We interrupt our regularly scheduled cybersecurity awareness blog post to bring you this deeply disturbing news:
One or more criminals are trying to blackmail psychotherapy patients after gaining access to their computerized medical records from therapy sessions.
This is not fake news. This is not an imaginary scenario. This is the state of play in cybercrime today: some truly evil person or persons threatening to leak stolen mental health records onto the Internet unless patients pay up. Some of the people whose records have been stolen are underaged.
I'm so angry about this I don't think I will have much more to say in today's article for Cybersecurity Awareness Month. I was going to publish something to raise awareness of the cybersecurity skills gap but am putting that off until tomorrow.
Here's what is known publicly so far: this psychotherapy patient blackmail incident is still evolving. An early report from Politico provides the basic details. There are more details in this Security Magazine article, and SC Magazine is reporting that the CEO of the psychotherapy center that was breached has been fired.
Who should we blame? Criminals and governments
While firing the CEO of the organization that got breached may well be the right thing to do, the bulk of the blame for this heinous incident lies squarely on the shoulders of the person or persons who perpetrated it, and the government that failed to adequately deter this from happening to its citizens.
I am not singling out the government of Finland, where this particular incident is centered; every country in which ransomware attackers are operating and thriving has to share this blame. This is a dereliction of a government's duty to protect the people who pay it to protect them.

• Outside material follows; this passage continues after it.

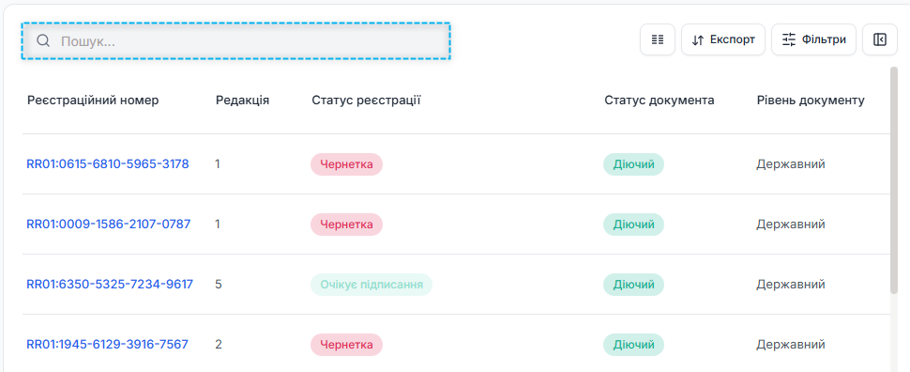This screenshot has height=372, width=910.
Task: Open the Експорт button
Action: pyautogui.click(x=723, y=39)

Just a few days ago I was trying to raise awareness of What's different about health data security (Cybersecurity Awareness Month, Day 22). I flagged the very real possibility of suicide triggered by the revelation of medical information, made possible by weaknesses in computer security and human ethics. That was in the context of an incident that occurred 25 years ago.
The risk of such a tragedy has not gone away. The amount of sensitive medical information stored in bits and bytes today is exponentially greater than it was a quarter of a century ago. I know from personal experience that suicide can occur in the wake of sensitive personal information being revealed. Even the possibility of such revelations can be enough to push someone to the edge.
Yesterday, I highlighted the question what could possibly go wrong? I did so in the context of cybersecurity folks asking that question to help surface potential problems with new technology. Clearly, there are cybercriminals out there who need to think long and hard about what could possibly go wrong when they execute a ransomware attack against a medical facility.
It is hard to believe that this needs to be spelled out, but I'm going to: if the medical facility refuses to pay your ransomware demand, do not try to blackmail the patients whose records you have illegally accessed. People may die. And if that happens, the level of moral condemnation heaped upon you may well haunt you for the rest of your life.